Re-elected WA Premier Mark McGowan says result reflects ‘hard work, never giving in’

Mark McGowan has secured a second four-year term as premier. In his victory speech, he thanked voters for the “humbling” win. 

“I promise to work for everyone across Western Australia over these coming four years,” he said. 

“You’ve put your trust in my government and I promise we won’t let Western Australia down.”

Labor supporters celebrate at the Gary Holland Community Centre in Rockingham.


He said the result, coming after the year of the pandemic, shows that resilience will be rewarded.

“Today is an endorsement of perseverance, hard work, optimism and never giving in.”

Mr McGowan said he would waste no time in getting back to work.

“Tomorrow, we get right back to work, continuing to build a Western Australia that is safe, fair and strong.”

Opposition Leader Zak Kirkup officially conceded the election after losing his seat. 

“Obviously what has happened with respect to Dawsville is devastating and across the state,” he said.

“It is a loss that will be difficult to bear. 

“It is a loss that all of us feel. But in so doing we must remember that 2021 is not an end but a beginning.

Mr Kirkup not only joined the likes of John Howard in the ranks of Liberal leaders to lose their seats at an election, but will likely see the opposition leadership transfer to the Nationals in WA.

Ironically, the 34-year-old’s journey with the Liberal party started in the Midland Town Hall in 2004 when he saw Mr Howard and handed him a business card, which read: ‘Zak Kirkup, future prime minister’.

“When I took up the leadership some 15 or 16 weeks ago, I did so knowing the risks,” he told party faithful on Saturday night.

“I did so understanding what it may cost.

“We are now at a crossroads where we must rebuild.”

With 25 per cent of the vote counted in his seat of Dawesville, first-term MP Mr Kirkup had attracted only 35 per cent of the two-party preferred vote to Labor’s Lisa Munday on 65 per cent.

“He has been a fantastic power of strength and his resilience through this whole campaign has been really amazing,” fellow Liberal David Honey told ABC radio.

Zak Kirkup is the first major party leader to lose his seat at an election in about 88 years.

Zak Kirkup is the first major party leader to lose his seat at an election in about 88 years.


Mr Kirkup told supporters he would not longer seek office for the Liberal party, as it was important to make way for a new generation.

“We must do all we can. The next four years will be the most difficult for the Liberal Party that we have ever experienced,” he said.

“But we must not shy away from the task ahead of us because the people of Western Australia depend on it.”

Liberal figures have called for reform as the party faces a wipeout, possibly holding as few as two seats – down from 13.

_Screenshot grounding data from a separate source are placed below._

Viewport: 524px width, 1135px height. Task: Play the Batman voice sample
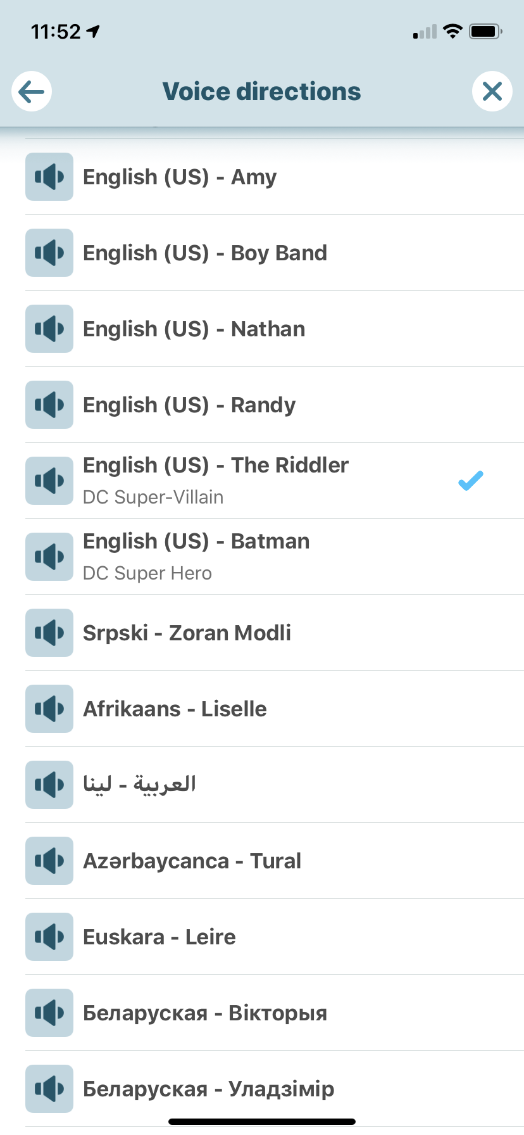point(49,557)
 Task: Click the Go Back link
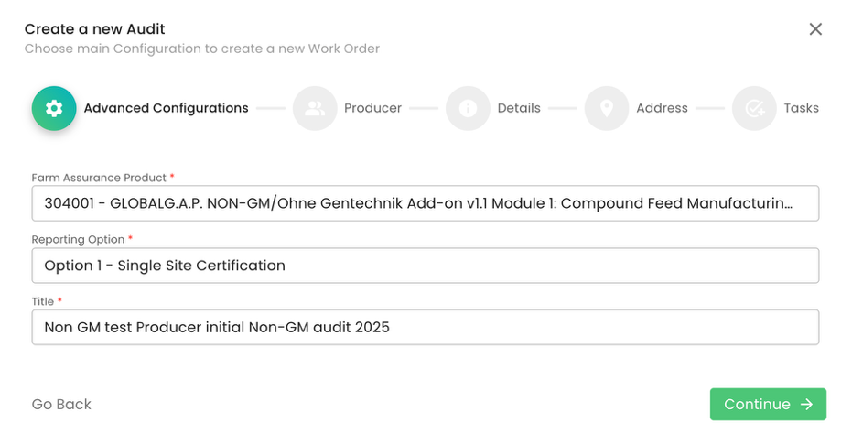click(x=61, y=405)
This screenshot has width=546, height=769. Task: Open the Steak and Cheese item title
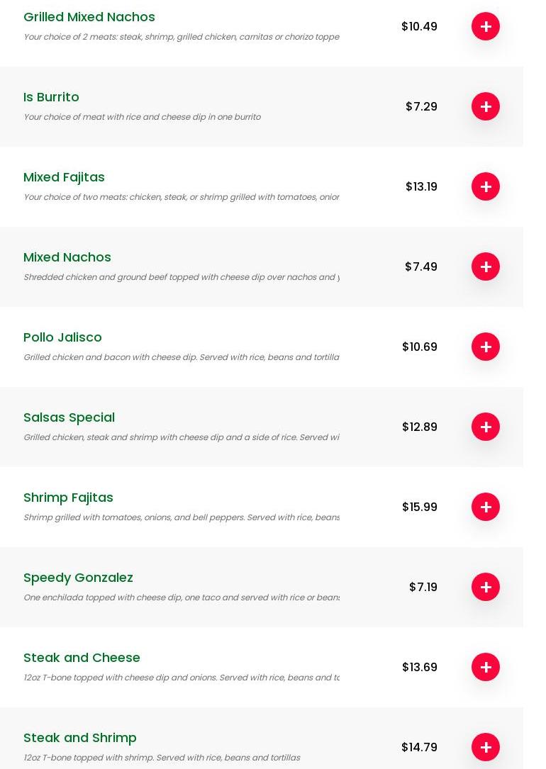[82, 658]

It also looks likely that the Nationals will become the official WA opposition, likely holding five seats.

Mr Honey would not say who would lead the Liberal party.

Former leader Mike Nahan said it would be a period of “cleansing” for the Liberals.

“It will be up to us to get our act into gear,” he said.

“Unfortunately we (have) very few seats to work with.”

A call by the Liberals to open WA borders while the state continued to deal with COVID-19 had done “immense” political damage, Dr Nahan added.

Retiring Liberal MP Dean Nalder said there were real concerns about the influence of conservative powerbrokers over the party.

“There seems to be this sense of anger (among voters),” he told Perth radio 6PR.

“Some people feel that we lost sight of our values as a Liberal party and we need to regain that.”

Former Liberal MP Murray Cowper said the party would require a root-and-branch overhaul in the wake of the result.

“We have a house on fire – do we let it burn to the ground and rebuild from the ground up?,” he told Seven News.

Dr Nahan said the party had failed to pull together as a team, potentially leaving it with nothing more than a “tennis team” in parliament.

Former premier Colin Barnett rejected suggestions the party had been doing well enough to win government before the pandemic struck.

“I doubt that was the case,” he told ABC radio.